#### [INPUT DATA]

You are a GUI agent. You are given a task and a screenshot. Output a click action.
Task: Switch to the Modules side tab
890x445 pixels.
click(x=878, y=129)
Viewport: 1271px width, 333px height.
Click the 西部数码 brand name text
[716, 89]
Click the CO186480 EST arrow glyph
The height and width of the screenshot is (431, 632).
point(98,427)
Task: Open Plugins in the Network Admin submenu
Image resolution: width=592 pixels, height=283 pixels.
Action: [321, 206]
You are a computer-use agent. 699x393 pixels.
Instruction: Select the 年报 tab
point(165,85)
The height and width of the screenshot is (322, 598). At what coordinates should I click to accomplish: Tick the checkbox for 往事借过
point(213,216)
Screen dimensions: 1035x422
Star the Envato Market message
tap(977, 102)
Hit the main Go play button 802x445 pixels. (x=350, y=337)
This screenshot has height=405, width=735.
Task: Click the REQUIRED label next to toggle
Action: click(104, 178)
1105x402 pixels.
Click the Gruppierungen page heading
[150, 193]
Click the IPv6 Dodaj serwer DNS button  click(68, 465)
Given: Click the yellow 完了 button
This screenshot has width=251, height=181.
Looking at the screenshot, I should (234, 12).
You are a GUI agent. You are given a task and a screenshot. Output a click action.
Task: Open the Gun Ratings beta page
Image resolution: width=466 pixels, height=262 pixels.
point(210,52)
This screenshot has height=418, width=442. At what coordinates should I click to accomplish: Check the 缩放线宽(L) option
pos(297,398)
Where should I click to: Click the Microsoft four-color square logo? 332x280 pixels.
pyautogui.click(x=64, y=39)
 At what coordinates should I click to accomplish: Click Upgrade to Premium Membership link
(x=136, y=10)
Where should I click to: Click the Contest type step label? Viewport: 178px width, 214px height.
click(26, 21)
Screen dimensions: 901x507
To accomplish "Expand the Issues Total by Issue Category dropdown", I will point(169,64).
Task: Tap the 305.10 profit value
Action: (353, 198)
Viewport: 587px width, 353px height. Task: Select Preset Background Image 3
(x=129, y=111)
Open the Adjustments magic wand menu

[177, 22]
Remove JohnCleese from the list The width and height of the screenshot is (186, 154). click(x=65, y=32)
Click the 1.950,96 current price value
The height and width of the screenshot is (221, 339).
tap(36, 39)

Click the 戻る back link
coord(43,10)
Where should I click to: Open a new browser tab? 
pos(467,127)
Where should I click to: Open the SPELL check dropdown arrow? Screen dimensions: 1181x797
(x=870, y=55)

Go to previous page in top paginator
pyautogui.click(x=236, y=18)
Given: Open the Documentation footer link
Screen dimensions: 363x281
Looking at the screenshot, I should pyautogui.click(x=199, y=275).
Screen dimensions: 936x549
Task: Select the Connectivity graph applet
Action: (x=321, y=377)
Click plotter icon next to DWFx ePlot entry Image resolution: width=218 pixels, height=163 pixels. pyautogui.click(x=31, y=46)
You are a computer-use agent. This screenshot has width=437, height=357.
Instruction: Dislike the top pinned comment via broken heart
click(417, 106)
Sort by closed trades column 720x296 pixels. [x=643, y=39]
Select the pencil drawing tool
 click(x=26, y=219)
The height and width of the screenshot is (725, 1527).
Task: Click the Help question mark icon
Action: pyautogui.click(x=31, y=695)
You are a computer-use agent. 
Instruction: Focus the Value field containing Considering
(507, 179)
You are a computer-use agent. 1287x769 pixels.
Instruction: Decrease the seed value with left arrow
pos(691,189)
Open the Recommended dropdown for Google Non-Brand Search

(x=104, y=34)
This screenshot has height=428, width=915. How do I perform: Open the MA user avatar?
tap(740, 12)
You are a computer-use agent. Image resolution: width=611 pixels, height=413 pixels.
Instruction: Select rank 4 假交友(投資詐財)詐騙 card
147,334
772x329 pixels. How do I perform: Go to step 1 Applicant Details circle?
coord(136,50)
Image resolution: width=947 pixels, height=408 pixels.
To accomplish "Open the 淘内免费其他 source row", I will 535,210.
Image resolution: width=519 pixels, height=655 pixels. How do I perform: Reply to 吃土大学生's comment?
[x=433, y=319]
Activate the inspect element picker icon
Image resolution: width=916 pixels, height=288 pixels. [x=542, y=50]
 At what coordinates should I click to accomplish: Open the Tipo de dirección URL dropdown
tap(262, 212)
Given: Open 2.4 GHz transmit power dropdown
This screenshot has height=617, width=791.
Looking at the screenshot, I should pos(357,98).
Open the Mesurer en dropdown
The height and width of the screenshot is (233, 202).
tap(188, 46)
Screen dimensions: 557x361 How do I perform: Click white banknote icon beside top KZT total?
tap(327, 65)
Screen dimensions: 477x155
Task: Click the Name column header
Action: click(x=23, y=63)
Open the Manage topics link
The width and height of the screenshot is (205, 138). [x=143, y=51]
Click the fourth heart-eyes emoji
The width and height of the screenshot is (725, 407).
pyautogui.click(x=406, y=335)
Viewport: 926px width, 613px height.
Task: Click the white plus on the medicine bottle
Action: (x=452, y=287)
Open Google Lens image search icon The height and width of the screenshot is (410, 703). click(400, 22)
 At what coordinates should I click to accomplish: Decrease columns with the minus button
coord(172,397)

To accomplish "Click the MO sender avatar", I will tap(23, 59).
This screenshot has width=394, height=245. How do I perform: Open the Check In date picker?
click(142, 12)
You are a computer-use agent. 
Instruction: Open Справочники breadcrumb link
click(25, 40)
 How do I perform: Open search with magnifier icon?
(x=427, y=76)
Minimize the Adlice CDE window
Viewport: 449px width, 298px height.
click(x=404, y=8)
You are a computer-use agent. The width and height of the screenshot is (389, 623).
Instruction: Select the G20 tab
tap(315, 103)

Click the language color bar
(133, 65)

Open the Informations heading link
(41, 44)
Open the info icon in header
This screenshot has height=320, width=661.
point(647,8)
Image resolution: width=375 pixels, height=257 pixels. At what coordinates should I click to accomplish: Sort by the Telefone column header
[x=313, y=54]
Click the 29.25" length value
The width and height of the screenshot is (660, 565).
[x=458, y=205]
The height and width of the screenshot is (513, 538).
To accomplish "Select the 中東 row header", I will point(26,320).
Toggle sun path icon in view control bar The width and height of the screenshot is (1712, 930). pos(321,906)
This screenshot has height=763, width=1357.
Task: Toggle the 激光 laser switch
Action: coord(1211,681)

#### [TASK DIRECTIONS]
Repeat, word for word, every line above.

#### [EXERCISE SOLUTION]
You are a GUI agent. You are given a task and a screenshot. Output a click action.
Task: Switch to the Modules side tab
890x445 pixels.
click(x=878, y=129)
Viewport: 1271px width, 333px height.
Click the 西部数码 brand name text
[716, 89]
Click the CO186480 EST arrow glyph
The height and width of the screenshot is (431, 632).
point(98,427)
Task: Open Plugins in the Network Admin submenu
Image resolution: width=592 pixels, height=283 pixels.
Action: [321, 206]
You are a computer-use agent. 699x393 pixels.
Instruction: Select the 年报 tab
point(165,85)
The height and width of the screenshot is (322, 598). At what coordinates should I click to accomplish: Tick the checkbox for 往事借过
point(213,216)
Screen dimensions: 1035x422
Star the Envato Market message
tap(977, 102)
Hit the main Go play button 802x445 pixels. (x=350, y=337)
This screenshot has height=405, width=735.
Task: Click the REQUIRED label next to toggle
Action: click(104, 178)
1105x402 pixels.
Click the Gruppierungen page heading
[150, 193]
Click the IPv6 Dodaj serwer DNS button  click(68, 465)
Given: Click the yellow 完了 button
This screenshot has width=251, height=181.
Looking at the screenshot, I should (234, 12).
You are a GUI agent. You are given a task and a screenshot. Output a click action.
Task: Open the Gun Ratings beta page
Image resolution: width=466 pixels, height=262 pixels.
point(210,52)
This screenshot has height=418, width=442. At what coordinates should I click to accomplish: Check the 缩放线宽(L) option
pos(297,398)
Where should I click to: Click the Microsoft four-color square logo? 332x280 pixels.
pyautogui.click(x=64, y=39)
 At what coordinates should I click to accomplish: Click Upgrade to Premium Membership link
(x=136, y=10)
Where should I click to: Click the Contest type step label? Viewport: 178px width, 214px height.
click(26, 21)
Screen dimensions: 901x507
To accomplish "Expand the Issues Total by Issue Category dropdown", I will point(169,64).
Task: Tap the 305.10 profit value
Action: (353, 198)
Viewport: 587px width, 353px height. Task: Select Preset Background Image 3
(x=129, y=111)
Open the Adjustments magic wand menu

[177, 22]
Remove JohnCleese from the list The width and height of the screenshot is (186, 154). click(x=65, y=32)
Click the 1.950,96 current price value
The height and width of the screenshot is (221, 339).
tap(36, 39)

Click the 戻る back link
coord(43,10)
Where should I click to: Open a new browser tab? 
pos(467,127)
Where should I click to: Open the SPELL check dropdown arrow? Screen dimensions: 1181x797
(x=870, y=55)

Go to previous page in top paginator
pyautogui.click(x=236, y=18)
Given: Open the Documentation footer link
Screen dimensions: 363x281
Looking at the screenshot, I should pyautogui.click(x=199, y=275).
Screen dimensions: 936x549
Task: Select the Connectivity graph applet
Action: (x=321, y=377)
Click plotter icon next to DWFx ePlot entry Image resolution: width=218 pixels, height=163 pixels. pyautogui.click(x=31, y=46)
You are a computer-use agent. This screenshot has width=437, height=357.
Instruction: Dislike the top pinned comment via broken heart
click(417, 106)
Sort by closed trades column 720x296 pixels. [x=643, y=39]
Select the pencil drawing tool
 click(x=26, y=219)
The height and width of the screenshot is (725, 1527).
Task: Click the Help question mark icon
Action: pyautogui.click(x=31, y=695)
You are a computer-use agent. 
Instruction: Focus the Value field containing Considering
(507, 179)
You are a computer-use agent. 1287x769 pixels.
Instruction: Decrease the seed value with left arrow
pos(691,189)
Open the Recommended dropdown for Google Non-Brand Search

(x=104, y=34)
This screenshot has height=428, width=915. How do I perform: Open the MA user avatar?
tap(740, 12)
You are a computer-use agent. Image resolution: width=611 pixels, height=413 pixels.
Instruction: Select rank 4 假交友(投資詐財)詐騙 card
147,334
772x329 pixels. How do I perform: Go to step 1 Applicant Details circle?
coord(136,50)
Image resolution: width=947 pixels, height=408 pixels.
To accomplish "Open the 淘内免费其他 source row", I will 535,210.
Image resolution: width=519 pixels, height=655 pixels. How do I perform: Reply to 吃土大学生's comment?
[x=433, y=319]
Activate the inspect element picker icon
Image resolution: width=916 pixels, height=288 pixels. [x=542, y=50]
 At what coordinates should I click to accomplish: Open the Tipo de dirección URL dropdown
tap(262, 212)
Given: Open 2.4 GHz transmit power dropdown
This screenshot has height=617, width=791.
Looking at the screenshot, I should pos(357,98).
Open the Mesurer en dropdown
The height and width of the screenshot is (233, 202).
tap(188, 46)
Screen dimensions: 557x361 How do I perform: Click white banknote icon beside top KZT total?
tap(327, 65)
Screen dimensions: 477x155
Task: Click the Name column header
Action: click(x=23, y=63)
Open the Manage topics link
The width and height of the screenshot is (205, 138). [x=143, y=51]
Click the fourth heart-eyes emoji
The width and height of the screenshot is (725, 407).
pyautogui.click(x=406, y=335)
Viewport: 926px width, 613px height.
Task: Click the white plus on the medicine bottle
Action: (x=452, y=287)
Open Google Lens image search icon The height and width of the screenshot is (410, 703). click(400, 22)
 At what coordinates should I click to accomplish: Decrease columns with the minus button
coord(172,397)

To accomplish "Click the MO sender avatar", I will tap(23, 59).
This screenshot has width=394, height=245. How do I perform: Open the Check In date picker?
click(142, 12)
You are a computer-use agent. 
Instruction: Open Справочники breadcrumb link
click(25, 40)
 How do I perform: Open search with magnifier icon?
(x=427, y=76)
Minimize the Adlice CDE window
Viewport: 449px width, 298px height.
click(x=404, y=8)
You are a computer-use agent. The width and height of the screenshot is (389, 623).
Instruction: Select the G20 tab
tap(315, 103)

Click the language color bar
(133, 65)

Open the Informations heading link
(41, 44)
Open the info icon in header
This screenshot has height=320, width=661.
point(647,8)
Image resolution: width=375 pixels, height=257 pixels. At what coordinates should I click to accomplish: Sort by the Telefone column header
[x=313, y=54]
Click the 29.25" length value
The width and height of the screenshot is (660, 565).
[x=458, y=205]
The height and width of the screenshot is (513, 538).
To accomplish "Select the 中東 row header", I will point(26,320).
Toggle sun path icon in view control bar The width and height of the screenshot is (1712, 930). pos(321,906)
This screenshot has height=763, width=1357.
Task: Toggle the 激光 laser switch
Action: coord(1211,681)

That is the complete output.